*To do*:
Reproduce nothing beyond the line containing "This screenshot has width=802, height=386.". From the first line of the data below down to it, copy each line exactly, without the pictures.
**** Data extracts ****
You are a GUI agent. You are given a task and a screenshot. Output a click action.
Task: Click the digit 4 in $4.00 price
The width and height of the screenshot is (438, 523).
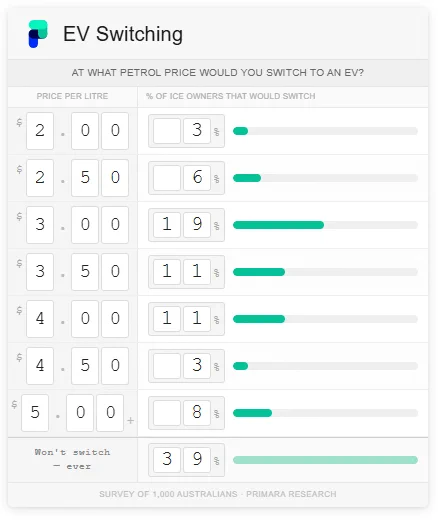[x=40, y=319]
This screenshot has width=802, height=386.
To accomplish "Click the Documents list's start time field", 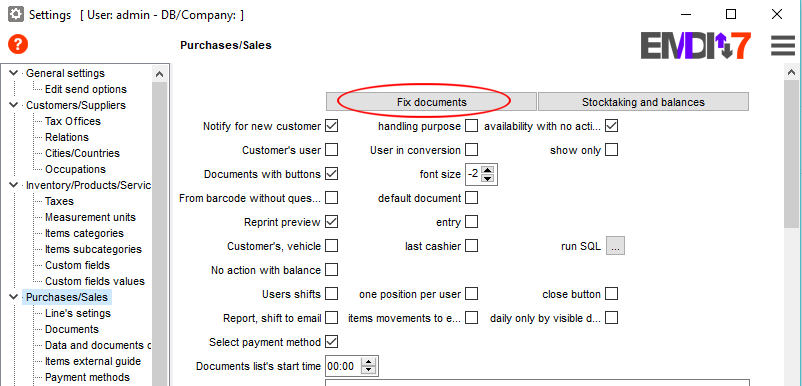I will (x=343, y=366).
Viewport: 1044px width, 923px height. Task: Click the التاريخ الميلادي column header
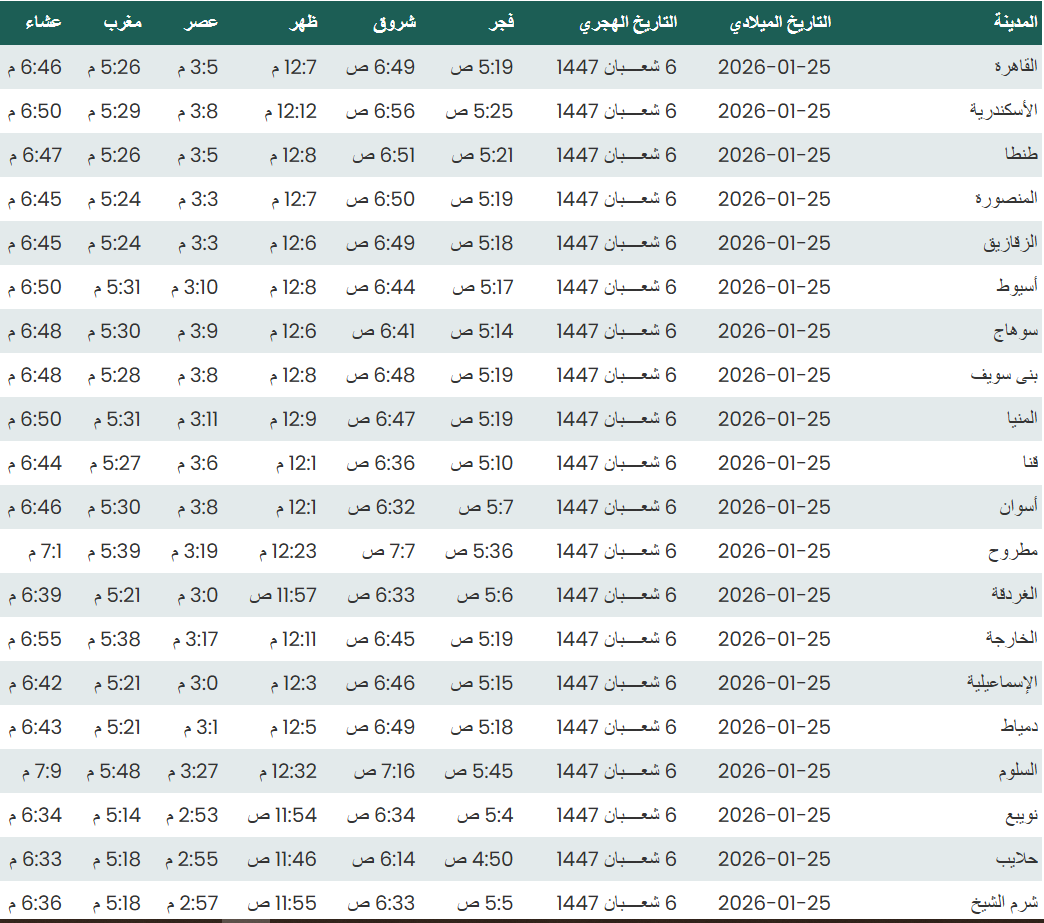click(x=780, y=22)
****
*Task response*:
You are a GUI agent. You are given a task and a screenshot. Output a click action.
Task: Click the digit 4 in $4.00 price
The width and height of the screenshot is (438, 523).
[x=40, y=319]
This screenshot has width=802, height=386.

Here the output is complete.